Plato menghina para penyair, Descartes bilang pengetahuan lama itu omong kosong, Nietzsche secara harfiah menyebut moralitas Kristen sebagai penyakit, Galileo dibungkam karena bilang bumi itu bulat, Freud menyebut agama sebagai ilusi. Dan semuanya itu bukan hasil dari sopan santun. Tapi keberanian untuk tidak bersikap manis di depan kebohongan.
Sopan-Santun Itu Topeng Moral
Kita hidup di zaman di mana sopan-santun lebih dihargai daripada kebenaran. Orang bisa berdusta asal katanya “baik”, orang bisa membela kebodohan asal caranya “lembut”. Padahal, sopan-santun yang dipertahankan mati-matian itu seringkali adalah upaya kolektif untuk tidak membicarakan kenyataan.Kita diajari untuk berkata “saya menghormati pendapat Anda”, meski pendapat itu menyakiti akal sehat. Kita diminta untuk “jangan menyudutkan keyakinan orang”, meski keyakinan itu merampas hak hidup orang lain. Ini bukan etika, tapi ketakutan berjubah moralitas.
Intelektual Itu Harus Brutal (Secara Ide)
Kebenaran bukan dicapai dengan sopan-sopan, tapi dengan membongkar, mengganggu, mengkritik yang disucikan, dan dengan ketulusan yang kadang terdengar kasar.Kalau kita menyebut diri intelektual, tapi alergi terhadap pertanyaan menyakitkan, kita bukan pencari kebenaran, tapi hanya pecinta suasana damai palsu.

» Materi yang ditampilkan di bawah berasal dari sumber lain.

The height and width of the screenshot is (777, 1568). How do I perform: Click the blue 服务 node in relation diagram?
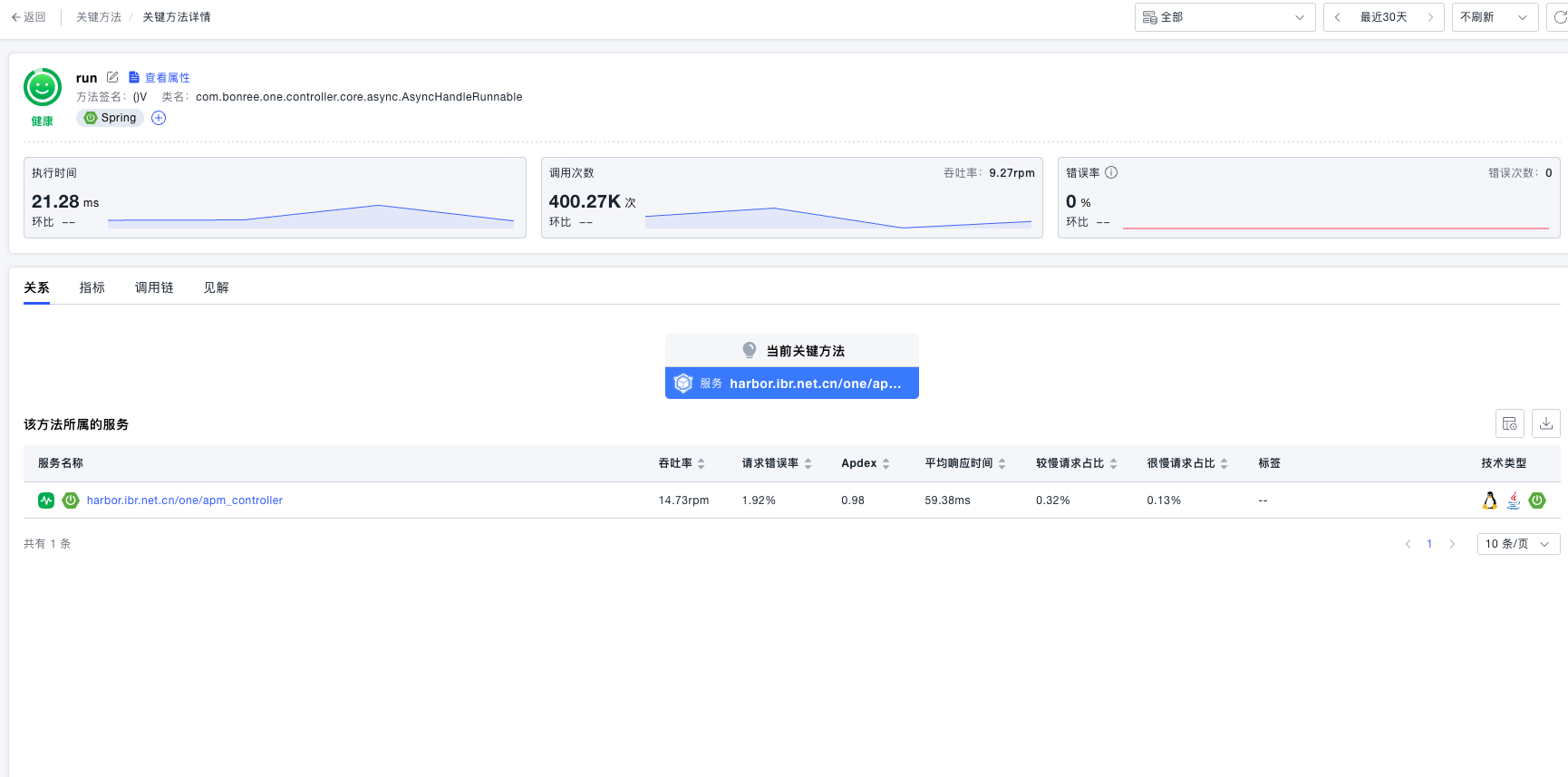[791, 384]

Bukan pemikir, hanya penikmat kenyamanan pikiran.
Pertanyaannya sederhana, Intelektual macam apa yang membela sopan-santun sebagai kebajikan utama? Yang menghindari debat tajam karena takut konflik? Yang lebih peduli menjaga suasana diskusi tetap adem, ketimbang menghantam kebodohan yang membeku?
Itu bukan intelektual, tapi pemadam pikiran. Dan sejarah tidak ditulis oleh mereka yang takut bertanya. Sejarah ditulis oleh mereka yang mau dibilang kasar, nyeleneh, bahkan sesat, asal jujur.
Kesimpulan Tidak Manis
Kalau ingin menjadi intelektual sejati, kita harus siap tidak disukai, siap dibilang tidak sopan, siap dimaki karena menggugat norma lapuk, karena kejujuran berpikir lebih penting daripada kesopanan sosial.Dan kalau kita masih mengira semua ini bisa dicapai dengan bahasa yang indah dan wajah kalem, maka kita belum tuntas membaca sejarah.